Thundra is not the cheapest solution but seems to do the work, others don’t. They offer 2 weeks free trial and free charges for up to 1M monthly invocations, 2GB monthly data allotment with 7 days of data retention and community slack support. Of course, higher plans provide higher limits, better support and faster data loads. Our startup needs haven’t hit any charges so far.

What do you want?

In this whole, technological competition, it is easy to forget about one’s original goals and the role tools play in achieving them. Someone could ask why we chose native AWS solutions for CICD – they are not well known or famous. Well, maybe not, but they give us something more important than catchy words we could use during presentations. In other words, we reduced maintenance work to an absolute minimum, created a common and integrated environment for our developers, and saved money and time in the process.
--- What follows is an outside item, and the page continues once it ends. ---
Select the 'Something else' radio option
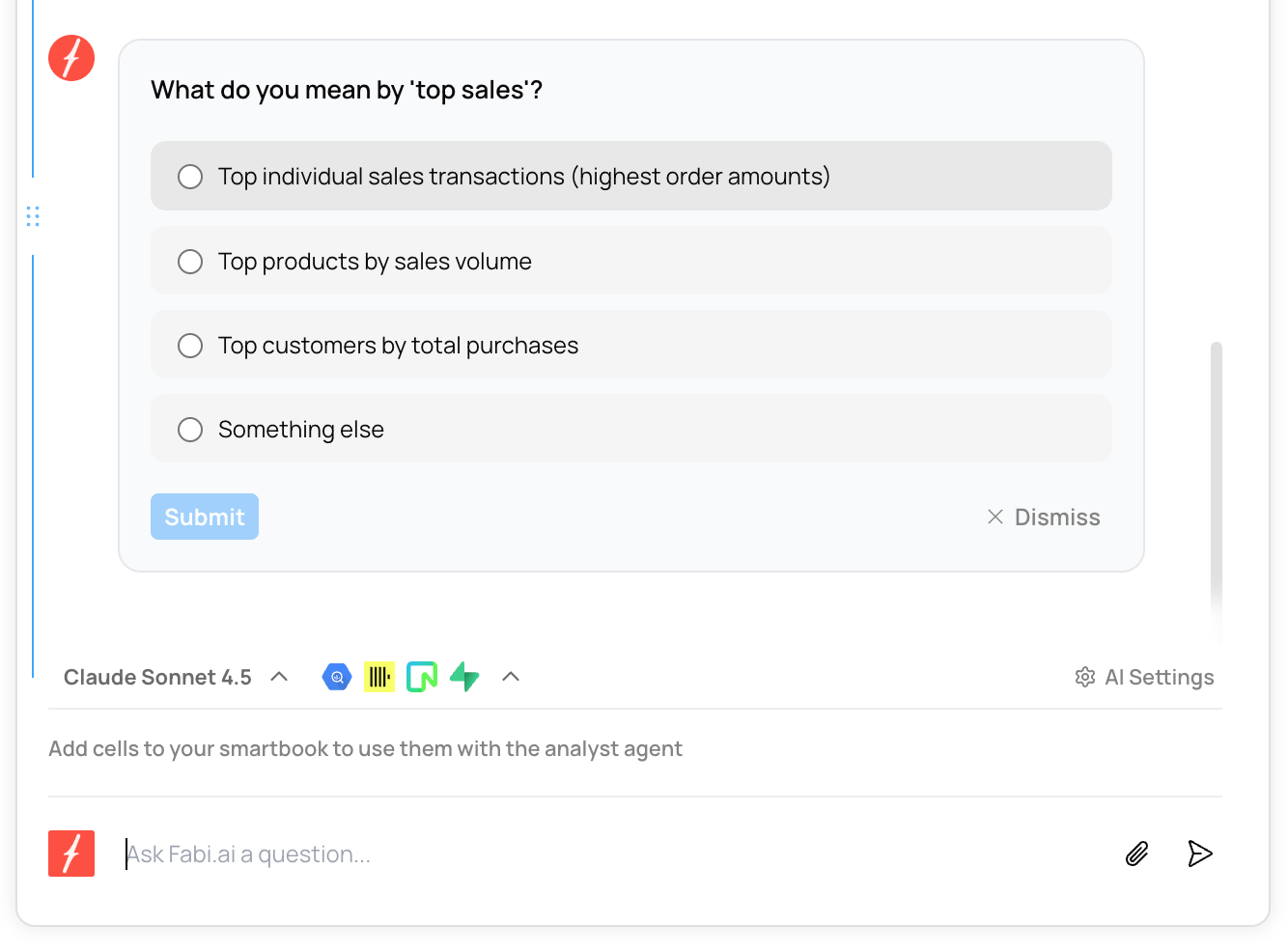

We’ve started our project almost 1y ago. Currently, deployed AWS Infrastructure costs us ~$9.5 monthly. All of this is covered by AWS credits (one of the benefits of having a partnership). But you can get them in a variety of ways – by attending AWS events and webinars, joining some Startup Accelerators and so on. Or simply by using 12 months free tier.

From the beginning, our main goal was a product and people who understand the values of our business. The desired result should never be the code or a tool itself! We believe in automation. We value simplicity over complexity. We believe that technology can help us, but not indicate the direction. And finally – we just want a sandwich.